Breaking the vascular barrier in artificial tissue
Engineered human tissue has long held promise as a bridge between cell culture and human trials. A central challenge has been providing a reliable blood supply within three-dimensional tissues, where cells far from surfaces can quickly become oxygen and nutrient starved. A new study from Binghamton University’s Thomas J. Watson College of Engineering and Applied Science offers a practical path forward: nanoscale engineering of artificial vasculature that can be integrated into tissue scaffolds to improve perfusion.
In a paper published in Biomedical Materials, Assistant Professors Ying Wang and Yingge Zhou outline a method that combines nanomanufacturing and biomaterials to create microtubes capable of routing fluids through engineered tissue. These microtubes, measured at 1 to 10 microns, serve as primitive yet functional vascular channels that assist with nutrient and oxygen delivery to cells embedded in a hydrogel matrix.
How the microtubes are made
The team fabricated the microtubes from two inert, widely used biomedical polymers: polyethylene oxide (PEO) and polystyrene (PS). They relied on electrospinning, a technique that uses a strong electric field to form ultra-fine fibers, to create solid microtubes at a scale that traditional 3D printers cannot reach. After forming the solid cores, researchers dissolved them to leave hollow channels and then used ultrasonic vibration to shorten and disperse the tubes within the tissue scaffold.
“The microtubes being 1 to 10 microns make them compatible with capillary-like flow while remaining feasible to integrate into a hydrogel medium used for tissue culture,” explains Zhou, who has also worked on microscopic 3D scaffolds in prior research. This hybrid approach bridges fabrication limits and the need for interconnected channels that mimic the body’s own vasculature.
Evidence of improved perfusion
To monitor blood flow within the engineered tissues, the researchers embedded fluorescent microbeads and tracked how effectively the microtubes distributed nutrients and oxygen. The results showed a clear improvement in blood distribution, translating to better cell survival and function across the construct. This vascular enhancement is crucial for scaling tissue models from centimeter-sized samples to more organ-like dimensions.
Looking ahead: tuning size, shape, and organ specificity
The team envisions tailoring microtube dimensions and geometries to suit different tissues. By regulating microtube size, they aim to control lumen formation and flow characteristics, enabling customization for specific organ needs. In addition, the researchers plan to explore organ-specific microvasculature, such as networks that approximate the blood-brain barrier, which is pivotal for studying brain physiology, tumor progression, and neurodegenerative diseases.

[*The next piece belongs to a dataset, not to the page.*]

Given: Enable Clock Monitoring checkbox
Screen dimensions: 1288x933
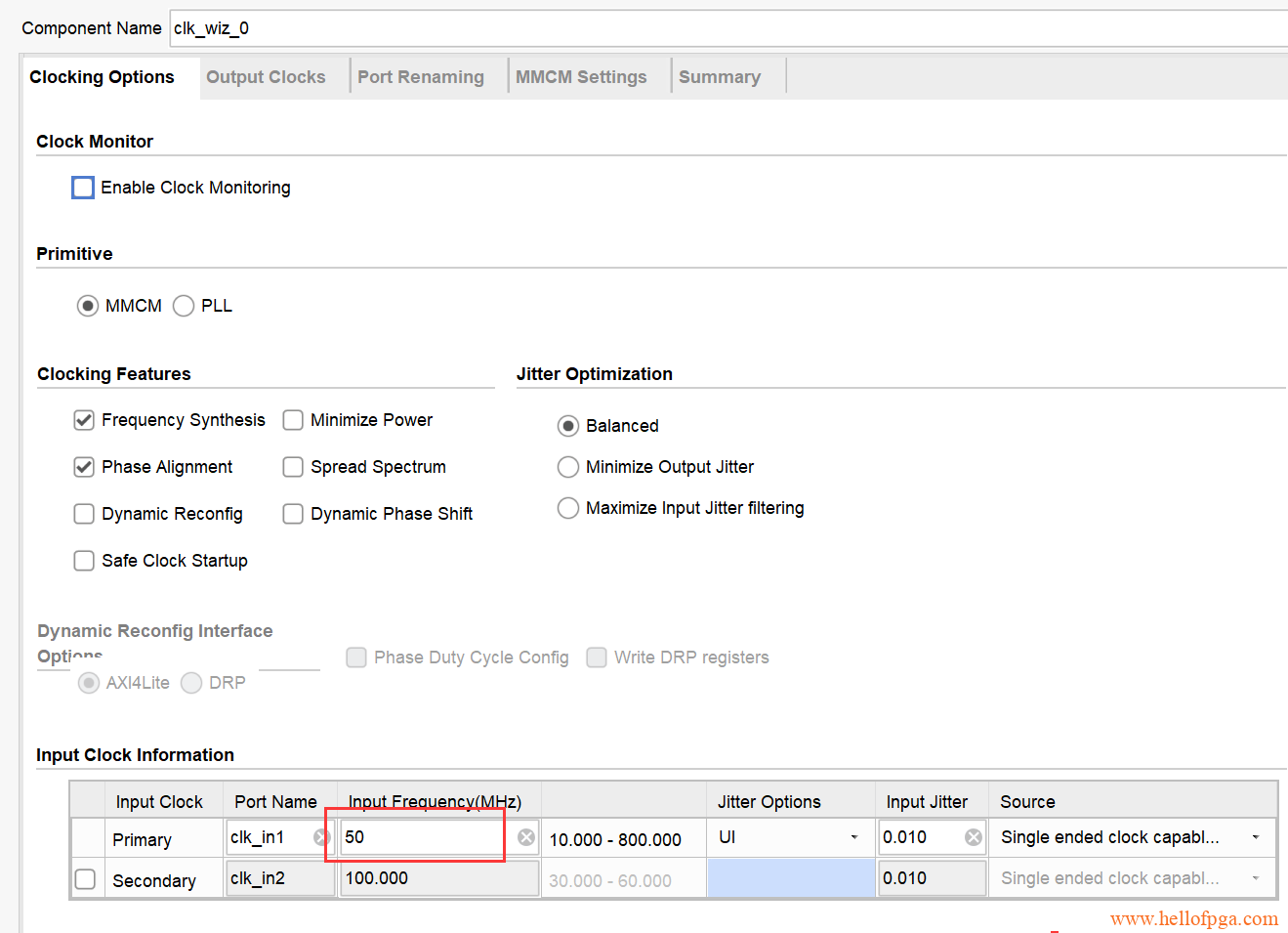Looking at the screenshot, I should 84,188.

“We want to bring the physiological relevance of engineered tissues closer to our own bodies,” Wang states. The long-term goal is ambitious: constructing multi-organ living systems based on human cells that behave like real anatomy, not just isolated tissues.
Implications for biomedical research and beyond
Better vascular networks in vitro could accelerate the testing of new therapies and reduce reliance on animal models. They also open doors to more accurate disease models and personalized tissue constructs for regenerative medicine and drug screening. By integrating nanomanufacturing with biomaterials science, this approach offers a scalable path to larger, metabolically active tissues that can better predict human responses in clinical settings.
Conclusion
The synergy of electrospinning-based microtubes with a supportive hydrogel matrix marks a significant step toward physiologically relevant engineered tissues. As the Binghamton team refines tube dimensions and explores organ-specific vasculature, the prospect of assembling multi-organ human tissue systems from living cells becomes ever more attainable. This nanomanufacturing-driven vascular strategy could soon move from the lab to broader applications in regenerative medicine, accelerating discoveries and therapies that rely on viable, perfused tissue models.